The US: Working behind the scenes to sideline...
The White House announced it would be suspending financial support for WHO pending a review of the organization’s activities related to the COVID-19 pandemic, with President Trump stating the U.S. contributes “between $400 million and $500 million per year to the WHO. Trump accused the WHO of "severely mismanaging and covering up" the coronavirus crisis, adding that the U.S. "has a duty to insist on full accountability." The US has been the largest funder of the organization since it was founded in 1948.
According to Washington Post, although Trump announced a 60-day hold on U.S. money to the WHO, other steps by his top officials go beyond a temporary funding freeze, raising concerns about the permanent weakening of the organization amid a rapidly spreading crisis. At the State Department, officials are stripping references to the WHO from coronavirus fact sheets, and Secretary of State Mike Pompeo has instructed his employees to “cut out the middle man” when it comes to public health initiatives the United States previously supported through the WHO.

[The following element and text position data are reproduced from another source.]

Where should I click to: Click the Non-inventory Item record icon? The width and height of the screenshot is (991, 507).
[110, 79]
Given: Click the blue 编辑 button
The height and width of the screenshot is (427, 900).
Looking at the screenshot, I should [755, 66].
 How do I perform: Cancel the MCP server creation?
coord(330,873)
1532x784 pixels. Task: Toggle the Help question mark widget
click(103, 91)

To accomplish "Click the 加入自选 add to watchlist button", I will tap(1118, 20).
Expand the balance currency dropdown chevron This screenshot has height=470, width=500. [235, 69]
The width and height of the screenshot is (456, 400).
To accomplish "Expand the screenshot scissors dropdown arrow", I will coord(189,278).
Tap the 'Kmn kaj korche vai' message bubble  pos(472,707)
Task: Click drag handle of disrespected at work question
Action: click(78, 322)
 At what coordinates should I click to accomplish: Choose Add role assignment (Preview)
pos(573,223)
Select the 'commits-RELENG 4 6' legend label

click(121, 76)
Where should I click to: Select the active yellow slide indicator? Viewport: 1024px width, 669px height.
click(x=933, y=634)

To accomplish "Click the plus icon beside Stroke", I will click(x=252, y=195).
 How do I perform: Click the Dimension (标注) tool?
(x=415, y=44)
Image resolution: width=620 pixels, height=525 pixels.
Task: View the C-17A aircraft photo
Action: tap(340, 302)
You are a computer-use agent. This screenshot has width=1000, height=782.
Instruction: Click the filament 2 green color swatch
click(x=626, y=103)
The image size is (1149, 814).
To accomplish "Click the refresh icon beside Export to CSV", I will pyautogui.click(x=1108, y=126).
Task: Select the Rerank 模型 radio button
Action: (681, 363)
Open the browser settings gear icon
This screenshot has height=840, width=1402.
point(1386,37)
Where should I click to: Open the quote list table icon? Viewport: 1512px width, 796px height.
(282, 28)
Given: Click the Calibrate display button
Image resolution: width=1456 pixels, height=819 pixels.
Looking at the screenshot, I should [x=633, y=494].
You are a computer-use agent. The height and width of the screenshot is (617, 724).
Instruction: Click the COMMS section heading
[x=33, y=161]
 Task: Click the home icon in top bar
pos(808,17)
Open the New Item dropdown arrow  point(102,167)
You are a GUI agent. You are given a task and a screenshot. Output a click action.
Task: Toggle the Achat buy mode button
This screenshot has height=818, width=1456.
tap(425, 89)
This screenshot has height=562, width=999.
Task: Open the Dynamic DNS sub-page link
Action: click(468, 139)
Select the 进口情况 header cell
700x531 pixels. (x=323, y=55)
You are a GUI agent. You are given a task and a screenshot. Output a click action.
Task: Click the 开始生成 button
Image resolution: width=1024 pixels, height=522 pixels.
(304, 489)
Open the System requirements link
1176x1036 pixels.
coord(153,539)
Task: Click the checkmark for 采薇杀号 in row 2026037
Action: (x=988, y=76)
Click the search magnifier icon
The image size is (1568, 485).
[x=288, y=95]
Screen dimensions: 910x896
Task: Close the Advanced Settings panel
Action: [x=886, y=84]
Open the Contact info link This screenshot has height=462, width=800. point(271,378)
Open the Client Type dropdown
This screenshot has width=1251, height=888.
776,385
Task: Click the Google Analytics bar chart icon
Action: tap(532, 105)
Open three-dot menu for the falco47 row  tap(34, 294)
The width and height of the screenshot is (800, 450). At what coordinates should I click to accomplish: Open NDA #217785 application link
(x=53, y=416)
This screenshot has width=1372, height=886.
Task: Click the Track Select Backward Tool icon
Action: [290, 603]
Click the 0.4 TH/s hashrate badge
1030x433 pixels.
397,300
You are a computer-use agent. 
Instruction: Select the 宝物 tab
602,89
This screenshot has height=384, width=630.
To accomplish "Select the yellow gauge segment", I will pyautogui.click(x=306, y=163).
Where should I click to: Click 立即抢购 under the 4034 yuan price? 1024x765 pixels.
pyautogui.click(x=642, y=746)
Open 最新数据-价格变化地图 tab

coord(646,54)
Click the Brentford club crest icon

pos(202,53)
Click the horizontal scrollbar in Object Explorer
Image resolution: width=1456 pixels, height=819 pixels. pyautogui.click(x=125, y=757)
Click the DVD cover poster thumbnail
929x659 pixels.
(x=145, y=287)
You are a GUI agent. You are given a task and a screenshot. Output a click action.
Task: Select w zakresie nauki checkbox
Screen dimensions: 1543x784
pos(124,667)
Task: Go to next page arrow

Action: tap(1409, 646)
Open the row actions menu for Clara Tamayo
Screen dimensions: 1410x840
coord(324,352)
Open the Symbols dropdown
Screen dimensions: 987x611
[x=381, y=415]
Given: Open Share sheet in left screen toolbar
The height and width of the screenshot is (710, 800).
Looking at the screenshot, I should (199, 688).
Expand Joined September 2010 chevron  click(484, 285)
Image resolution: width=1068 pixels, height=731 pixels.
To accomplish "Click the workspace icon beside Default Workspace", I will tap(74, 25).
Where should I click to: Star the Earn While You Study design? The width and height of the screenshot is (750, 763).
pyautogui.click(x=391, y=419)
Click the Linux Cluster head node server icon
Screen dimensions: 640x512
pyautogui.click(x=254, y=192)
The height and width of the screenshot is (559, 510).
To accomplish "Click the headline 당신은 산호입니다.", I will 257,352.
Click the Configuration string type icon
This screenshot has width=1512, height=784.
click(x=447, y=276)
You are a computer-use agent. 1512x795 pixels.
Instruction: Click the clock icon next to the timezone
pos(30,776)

The United States will now attempt to reroute the WHO funds to nongovernment organizations involved in public health issues, according to interviews with U.S. officials and an internal memo obtained by The Washington Post. “The Secretary has asked the State Department and USAID to identify and utilize alternative implementers for foreign assistance programs beyond the WHO,” read a memo sent to State Department employees in recent days. U.S. opposition to the WHO also prevented health ministers at a virtual G-20 meeting from issuing a joint statement on the pandemic earlier this month.
Some believe that the decision gives Trump somebody else to blame and a way to deflect from his own missteps in handling the virus. They also question the value of seeking alternatives to the WHO at this juncture.
António Guterres, secretary-general of the UN, to which the WHO reports, said in a statement, "Now is a time for unity in the global battle to push the COVID-19 pandemic into reverse, not a time to cut the resources of the WHO, which is spearheading and coordinating the global body’s efforts."
House Speaker Nancy Pelosi said "This is another case, as I have said, of the President’s ineffective response, that ‘a weak person, a poor leader, takes no responsibility. A weak person blames others.’ This decision is dangerous, illegal and will be swiftly challenged."
Bill Gates tweeted, "Halting funding for the World Health Organization during a world health crisis is as dangerous as it sounds. Their work is slowing the spread of COVID-19 and if that work is stopped no other organization can replace them. The world needs @WHO now more than ever."
“A 60-day pause to U.S. funding is a headache for the WHO but not necessarily an existential crisis. That said, if State starts giving funds to other implementers to carry out health programs the WHO would have overseen, there is a risk that the U.S. starts spreading resources out in an inefficient, fragmentary fashion,” said Richard Gowan, a senior fellow at the International Crisis Group.
More than 1,000 organizations and individuals including charities, medical experts and healthcare companies from around the world have written to the White House arguing the Trump administration should reverse course and keep funding the World Health Organization (WHO). "The United States cannot rid this insidious virus from the country, nor around the world, without WHO," "WHO is the only organization with the technical capacity and global mandate to support the public health response of all countries during this critical time." Signatories include influential companies and groups such as the American Academy of Pediatrics, Oxfam, the Evangelical Lutheran Church in America, the American Public Health Association and the healthcare company Kaiser Permanente.